## Exercise objective
Your task is to copy exactly the lines from the line containing "Task: Tap 1.00" through the end of the listing below, with pictures left out.

----- Dataset excerpts -----

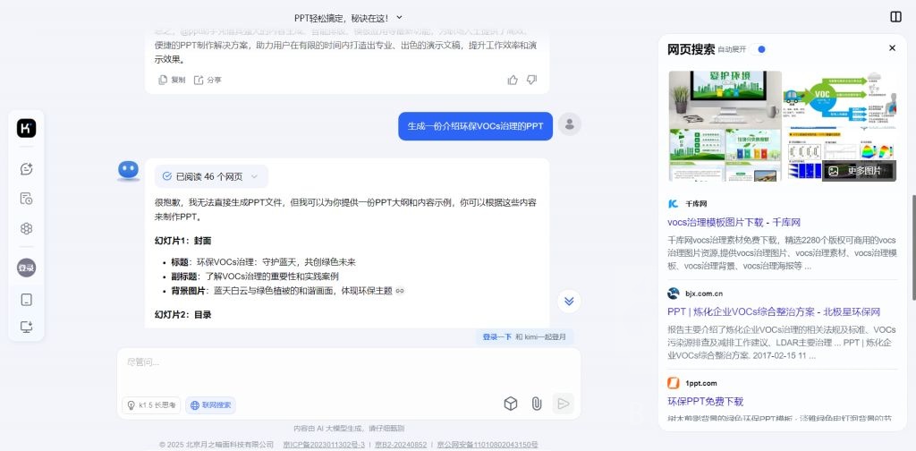Click 分享 to share the reply

click(208, 80)
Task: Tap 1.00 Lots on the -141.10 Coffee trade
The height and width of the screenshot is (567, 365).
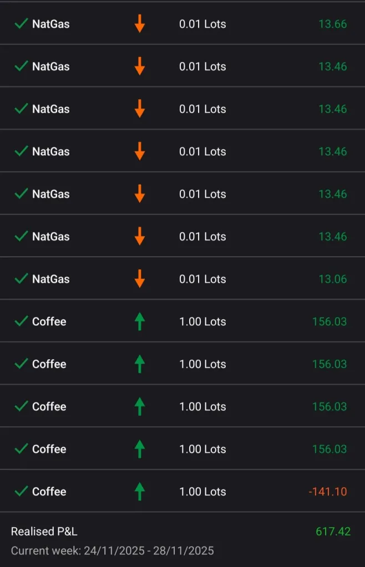Action: [202, 491]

-----

## Solution to this exercise
Task: Tap 1.00 Lots on the -141.10 Coffee trade
The height and width of the screenshot is (567, 365).
Action: [202, 491]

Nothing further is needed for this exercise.